LeetCode #2513 — MEDIUM

Minimize the Maximum of Two Arrays

Move from brute-force thinking to an efficient approach using math strategy.

The Problem

Problem Statement

We have two arrays arr1 and arr2 which are initially empty. You need to add positive integers to them such that they satisfy all the following conditions:

arr1 contains uniqueCnt1 distinct positive integers, each of which is not divisible by divisor1.
arr2 contains uniqueCnt2 distinct positive integers, each of which is not divisible by divisor2.
No integer is present in both arr1 and arr2.

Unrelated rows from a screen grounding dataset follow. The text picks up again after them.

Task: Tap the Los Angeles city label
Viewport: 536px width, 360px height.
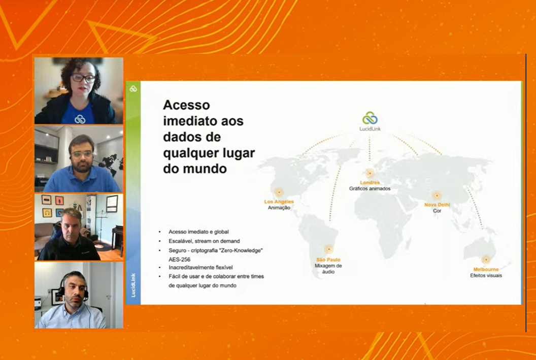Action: [x=279, y=202]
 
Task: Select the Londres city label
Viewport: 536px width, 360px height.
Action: [x=370, y=183]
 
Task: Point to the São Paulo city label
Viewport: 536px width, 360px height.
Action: [x=328, y=260]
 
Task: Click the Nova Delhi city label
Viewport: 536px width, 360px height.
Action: [x=437, y=205]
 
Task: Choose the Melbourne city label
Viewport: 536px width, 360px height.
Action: [x=486, y=270]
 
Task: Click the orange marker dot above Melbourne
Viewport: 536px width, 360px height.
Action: [x=486, y=259]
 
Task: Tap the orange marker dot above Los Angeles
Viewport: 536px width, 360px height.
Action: [x=279, y=192]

Given divisor1, divisor2, uniqueCnt1, and uniqueCnt2, return the minimum possible maximum integer that can be present in either array.

Example 1:

Input: divisor1 = 2, divisor2 = 7, uniqueCnt1 = 1, uniqueCnt2 = 3
Output: 4
Explanation: 
We can distribute the first 4 natural numbers into arr1 and arr2.
arr1 = [1] and arr2 = [2,3,4].
We can see that both arrays satisfy all the conditions.
Since the maximum value is 4, we return it.

Example 2:

Input: divisor1 = 3, divisor2 = 5, uniqueCnt1 = 2, uniqueCnt2 = 1
Output: 3
Explanation: 
Here arr1 = [1,2], and arr2 = [3] satisfy all conditions.
Since the maximum value is 3, we return it.

Example 3:

Input: divisor1 = 2, divisor2 = 4, uniqueCnt1 = 8, uniqueCnt2 = 2
Output: 15
Explanation: 
Here, the final possible arrays can be arr1 = [1,3,5,7,9,11,13,15], and arr2 = [2,6].
It can be shown that it is not possible to obtain a lower maximum satisfying all conditions.

Constraints:

2 <= divisor1, divisor2 <= 10⁵
1 <= uniqueCnt1, uniqueCnt2 < 10⁹
2 <= uniqueCnt1 + uniqueCnt2 <= 10⁹

Step 01

Brute Force Baseline

Problem summary: We have two arrays arr1 and arr2 which are initially empty. You need to add positive integers to them such that they satisfy all the following conditions: arr1 contains uniqueCnt1 distinct positive integers, each of which is not divisible by divisor1. arr2 contains uniqueCnt2 distinct positive integers, each of which is not divisible by divisor2. No integer is present in both arr1 and arr2. Given divisor1, divisor2, uniqueCnt1, and uniqueCnt2, return the minimum possible maximum integer that can be present in either array.

Baseline thinking

Start with the most direct exhaustive search. That gives a correctness anchor before optimizing.

Pattern signal: Math · Binary Search

Example 1

Example 2

Example 3

Step 02

Core Insight

What unlocks the optimal approach

Use binary search to find smallest maximum element.
Add numbers divisible by x in nums2 and vice versa.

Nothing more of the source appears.